Here’s the thing. The consequences for the fact of fact can be socially disastrous, but it does not mean that nothing is real. The consequences for letting yourself be carried by the tide of social construct devotees will be far worse long term.
First things first: a social construct is meant to indicate things we choose together, which is not the same as things the way we see them which itself is not the same as things as they are. The second distinction — between things the way we see them and things as they are — is fairly well understood I think. That is, it’s no super controversial to state that each of us sees the world through our own perspective, individual perception, that is a filter, and that we cannot actually see anything as-it-is. Kant called things as-they-are noumena. We do not have access to the noumena, we have only our filtered perceptions.

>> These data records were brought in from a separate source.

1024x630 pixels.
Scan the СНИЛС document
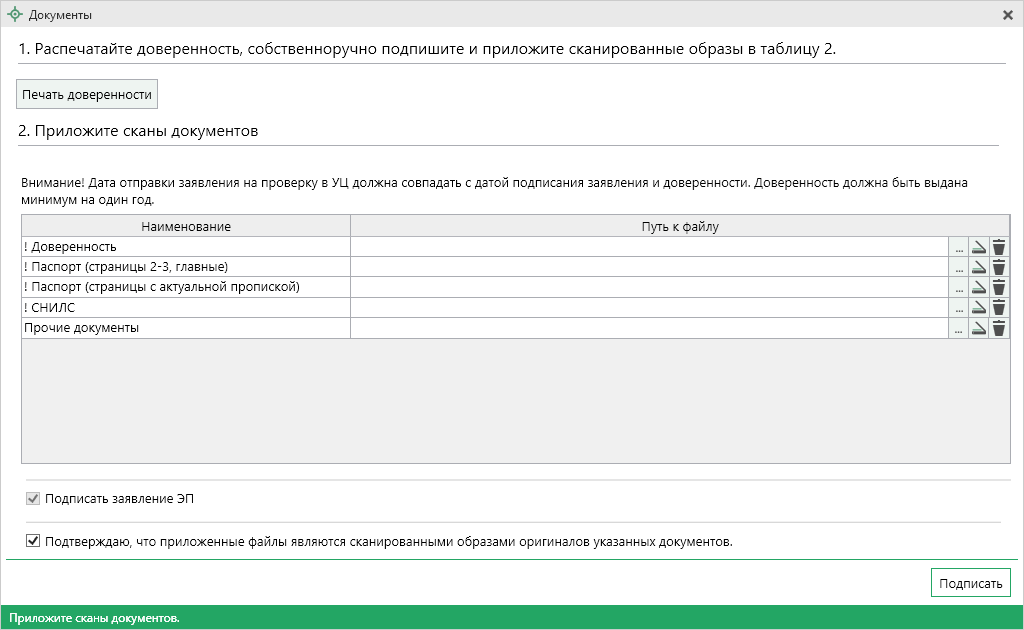pos(978,308)
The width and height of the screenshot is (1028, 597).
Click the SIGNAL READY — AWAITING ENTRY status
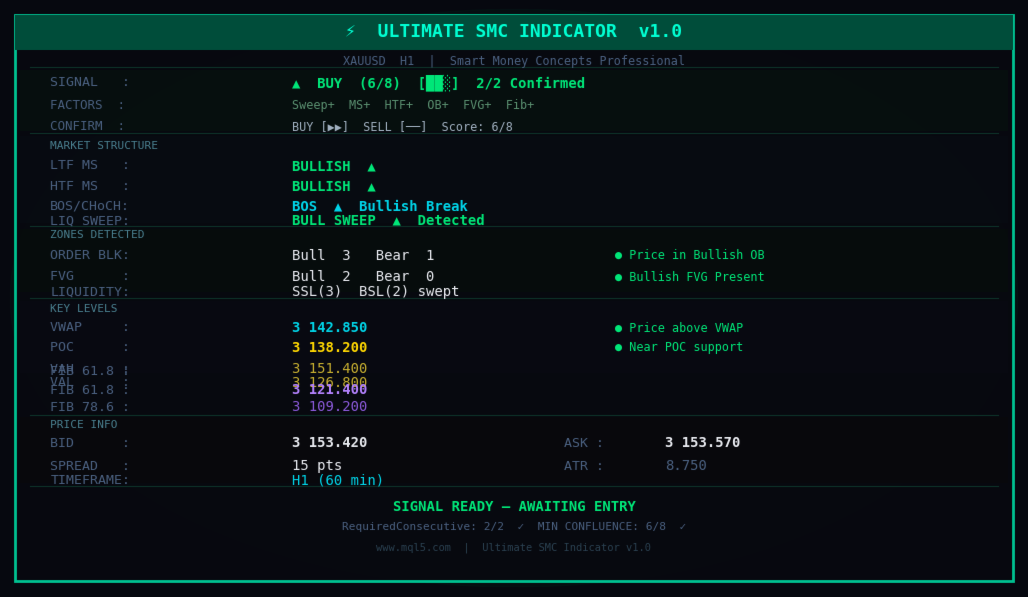pos(514,507)
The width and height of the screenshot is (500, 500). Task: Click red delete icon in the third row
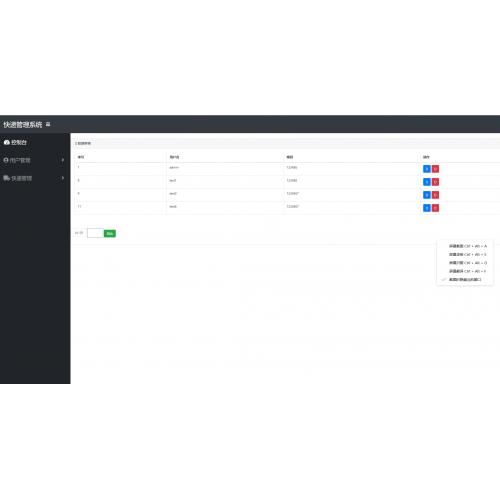pyautogui.click(x=435, y=195)
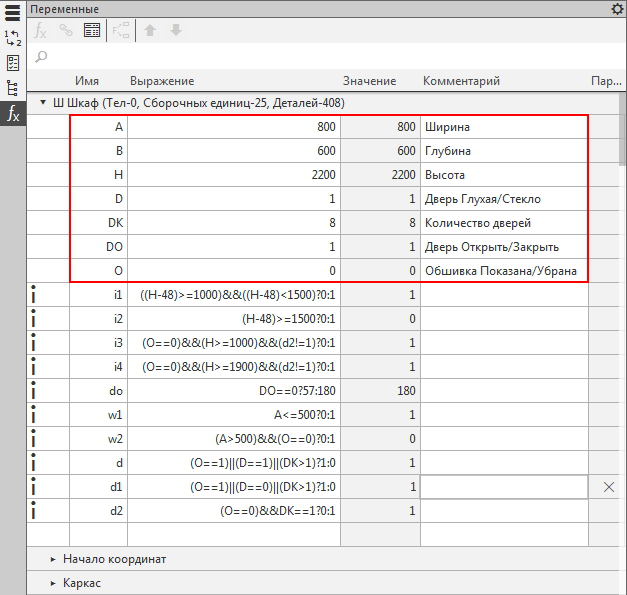Click the table view toolbar icon

(92, 31)
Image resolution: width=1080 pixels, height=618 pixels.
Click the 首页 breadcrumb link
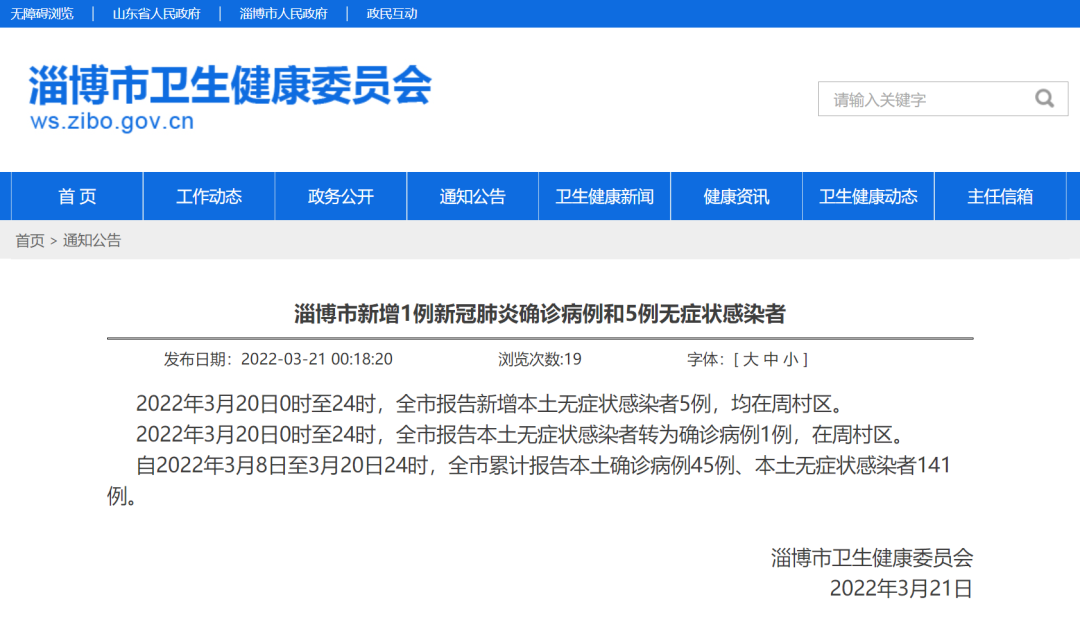click(x=30, y=241)
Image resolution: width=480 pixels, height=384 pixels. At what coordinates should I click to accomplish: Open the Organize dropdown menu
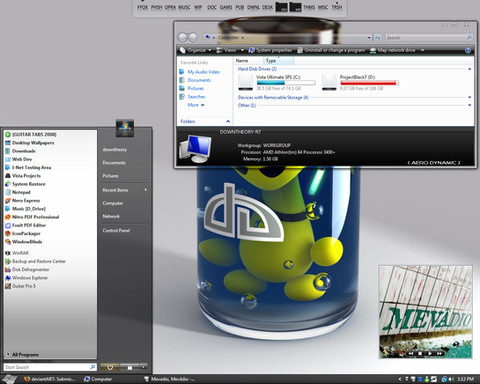[196, 50]
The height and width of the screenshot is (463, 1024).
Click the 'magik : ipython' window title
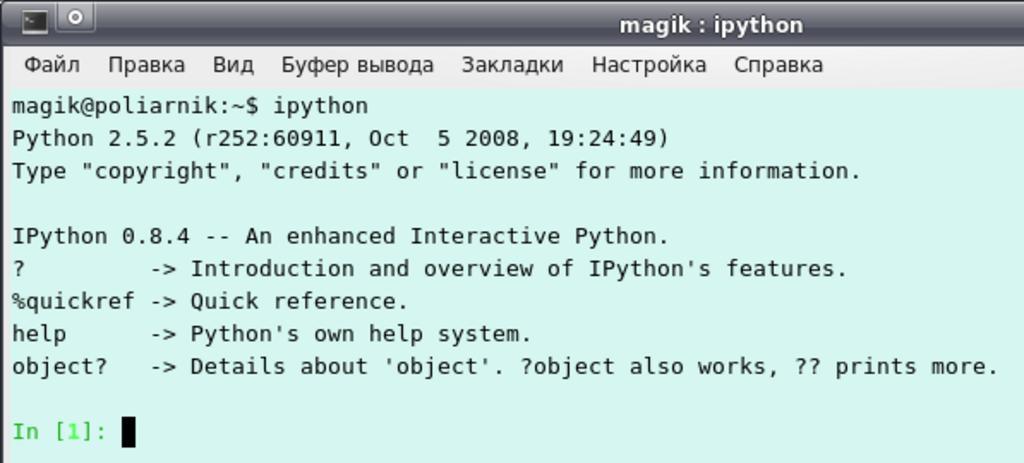(x=710, y=24)
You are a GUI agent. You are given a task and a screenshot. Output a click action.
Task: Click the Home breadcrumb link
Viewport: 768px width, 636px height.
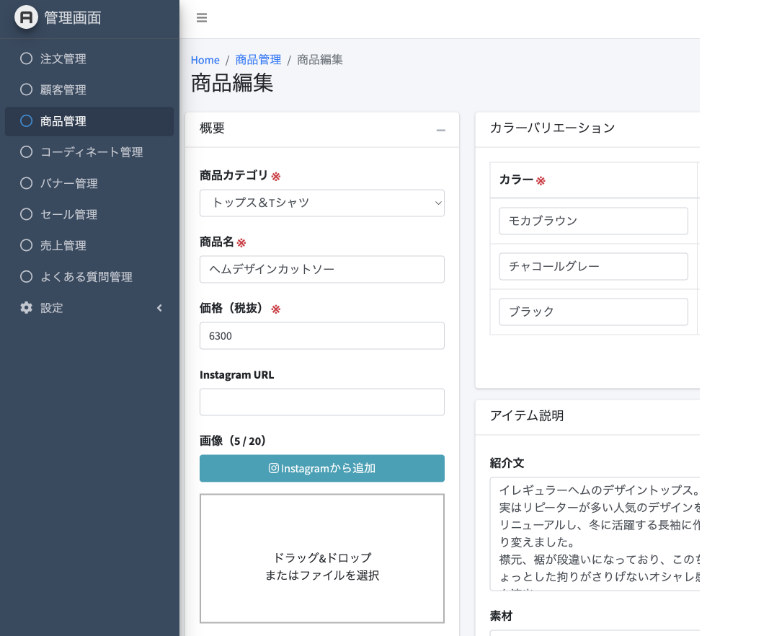pyautogui.click(x=205, y=60)
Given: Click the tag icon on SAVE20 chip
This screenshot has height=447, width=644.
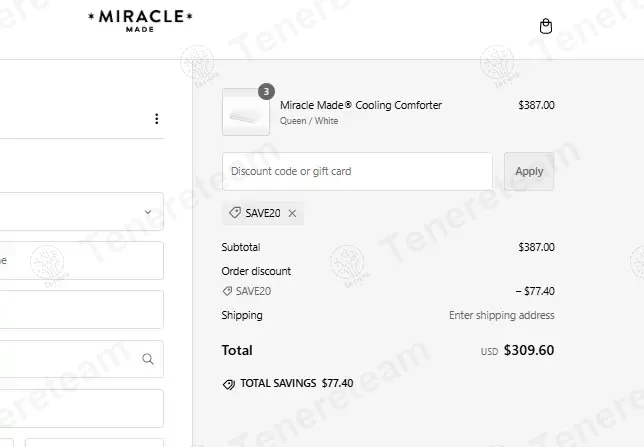Looking at the screenshot, I should click(x=235, y=213).
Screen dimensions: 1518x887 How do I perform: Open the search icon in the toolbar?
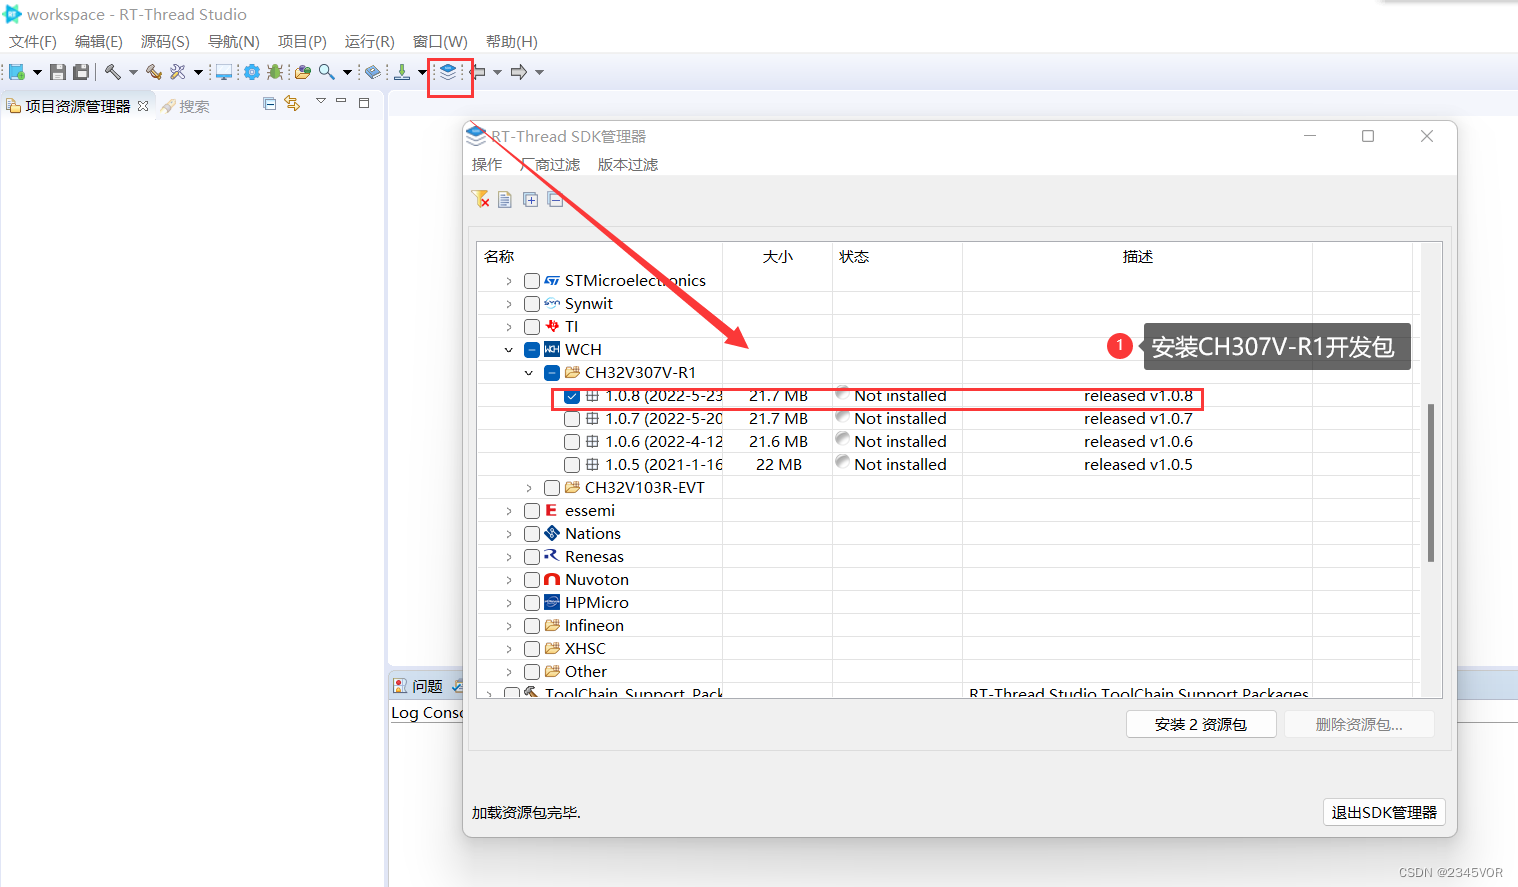(325, 71)
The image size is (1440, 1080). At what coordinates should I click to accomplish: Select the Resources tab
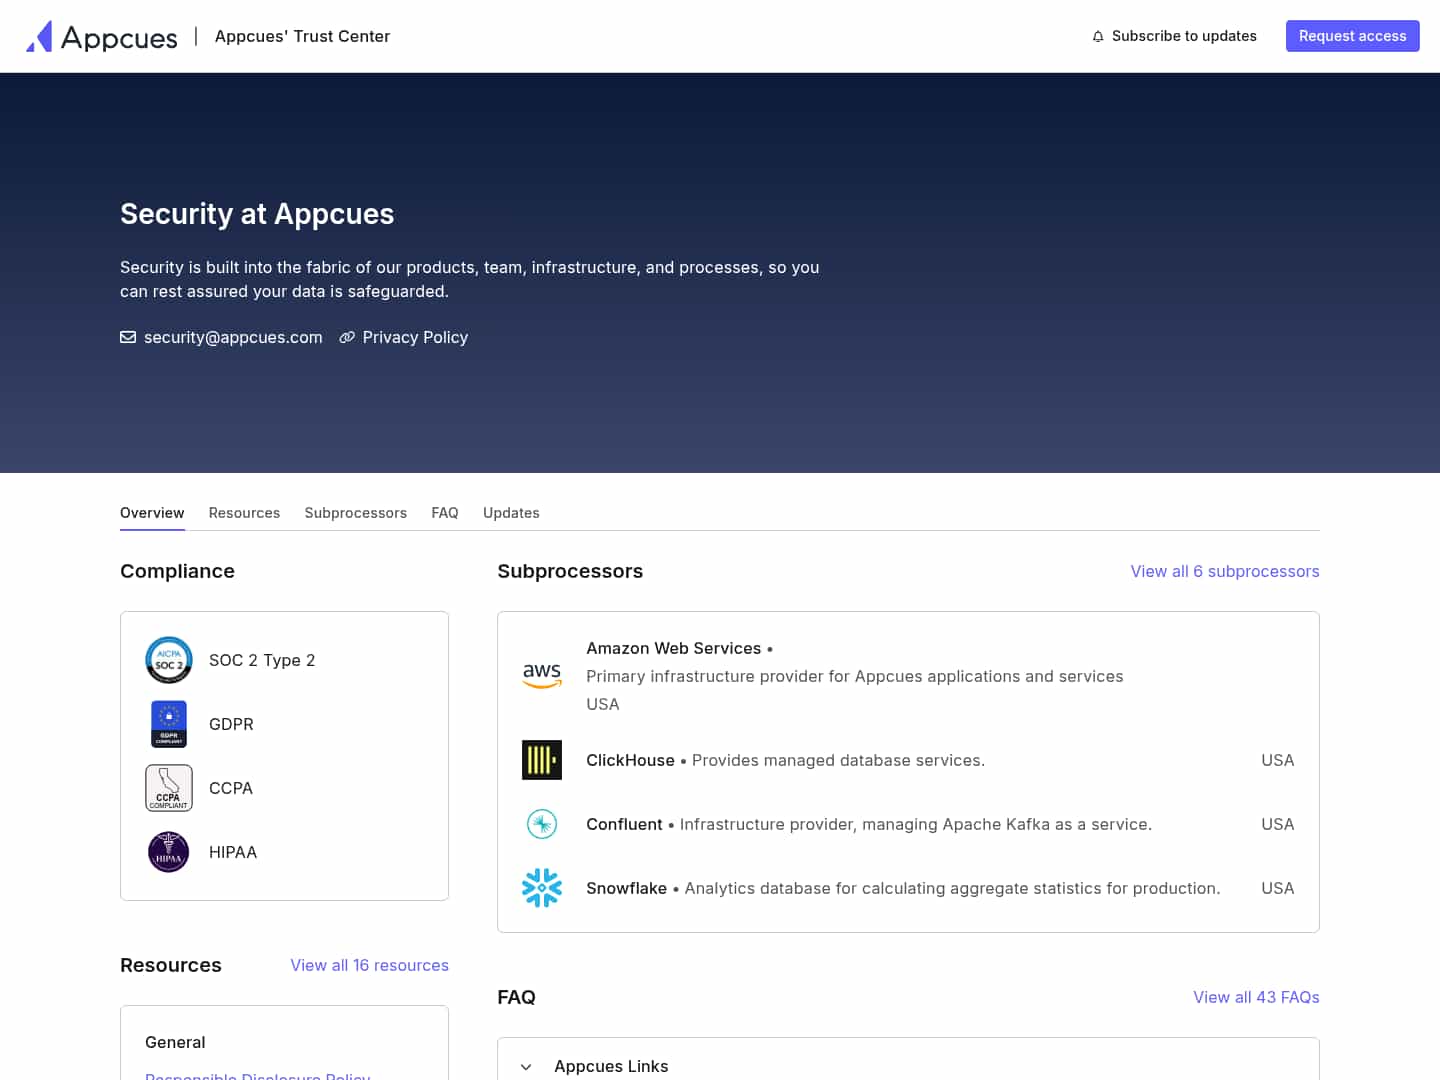click(x=244, y=513)
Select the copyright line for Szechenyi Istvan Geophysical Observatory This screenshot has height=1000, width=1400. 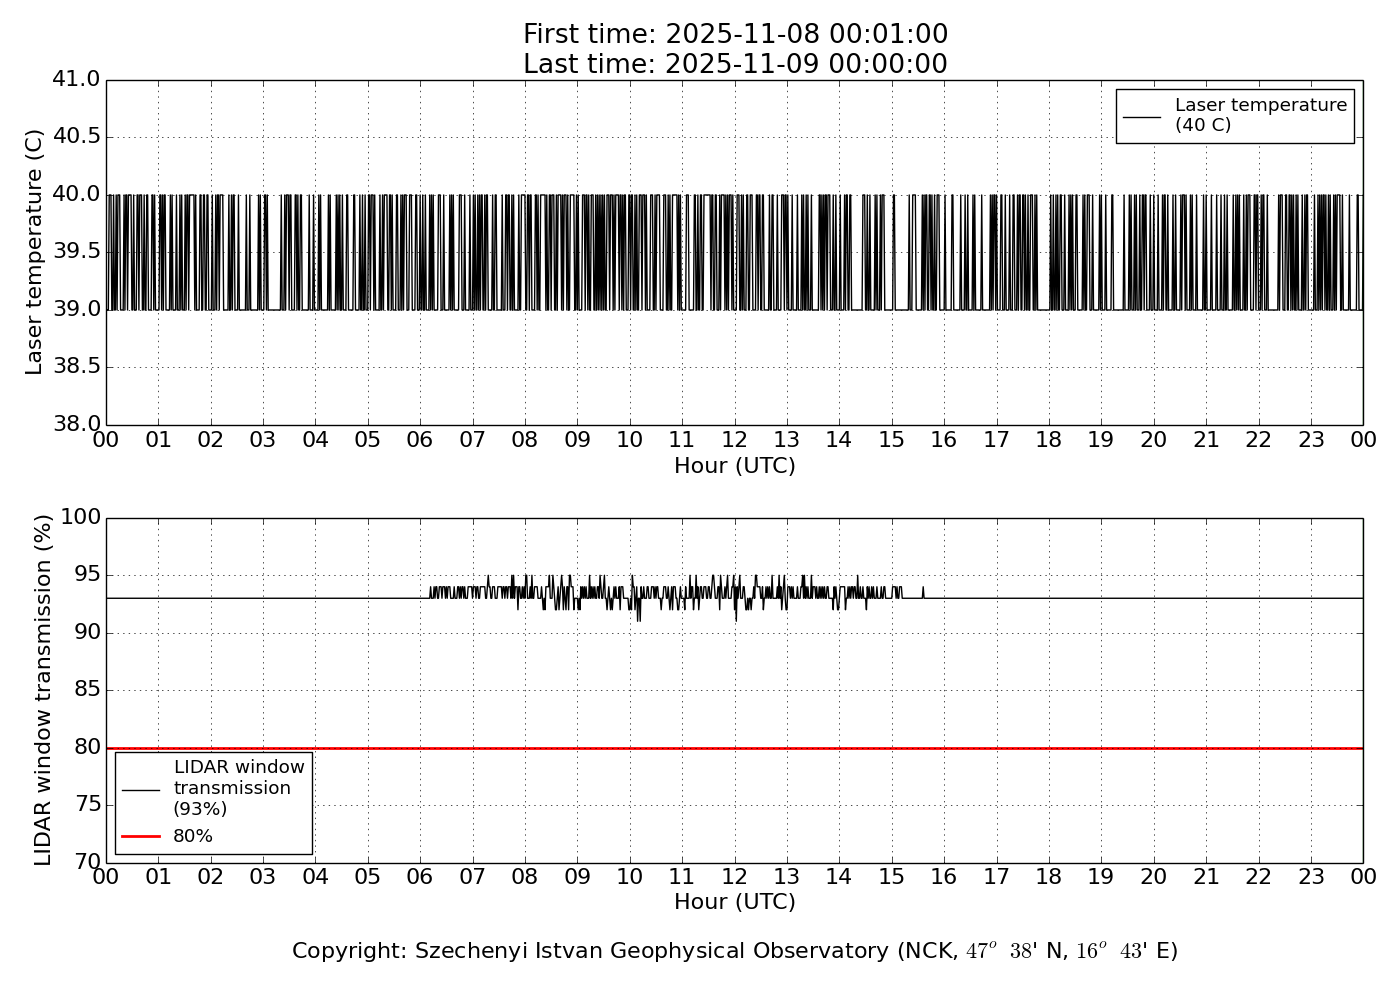click(x=735, y=951)
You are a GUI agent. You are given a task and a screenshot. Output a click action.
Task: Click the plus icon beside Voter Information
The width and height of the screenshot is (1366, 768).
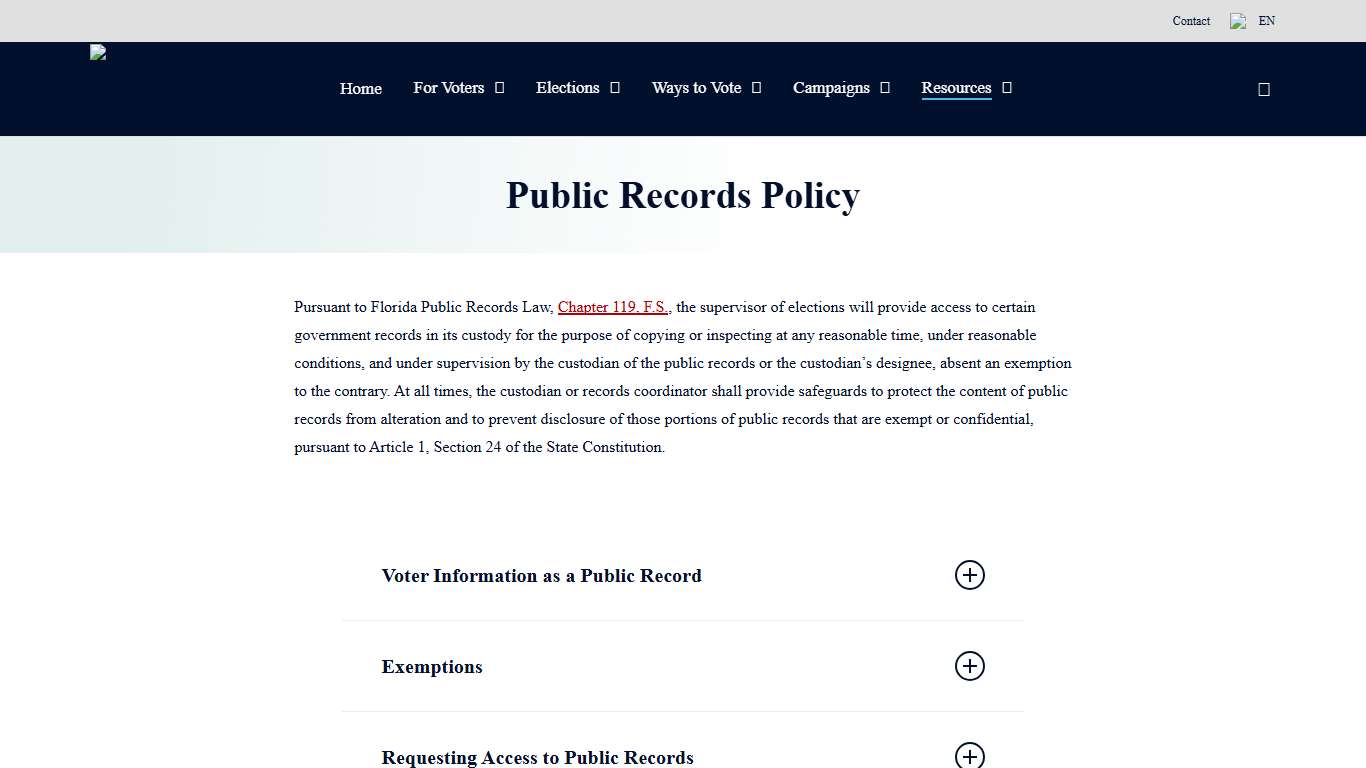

However, a distinction that is presently in need of clarification, I believe, is the difference between things that we choose together and things the way we see them, the first is a social construct, the second is not. We choose as a society what gender is, but not what anatomy is. We choose as a society what race is, but not what genetics are. The two things are often connected, but they aren’t interchangeable. As of late, the question has been floated as to whether we can choose to end the existence of a social construct, can we deconstruct it. For example, many people want to argue that race is genetics and that the social construct of race simply doesn’t exist. Ironically enough, this flex which people often identify as anti-social-construct is an inherent part of the constructive process, insisting that a social construct does not exist is as much a method of social construction as insisting that something is a social construct. Further the notion that a certain race is genetically predisposed to certain behaviors is a sociopolitical position, but in a world of adaptation, all factors in every environment contribute to the evolution of genetics, including social ones. We must make particular of use of the art of distinction here: genetics are not socially constructed; the use of genetics in politics is not the same thing as the fact of genetics. Positions are socially constructed. Facts are not. Categorization (gender, race) is social construction, experience is not. Our experience of facts is not socially constructed, or categorization of them, and our beliefs about them, are. Furthermore, those things which are real — say, a tree — can be made unreal (chopped down) by humans; a species can go extinct thanks to human action; new animal breeds, or fruits, or flowers can come into existence because of our actions; and thus we do have mutually constitutive relationship with reality itself, its just not a socially constructive one. If you chop down a tree, you can’t decide it isn’t chopped down later.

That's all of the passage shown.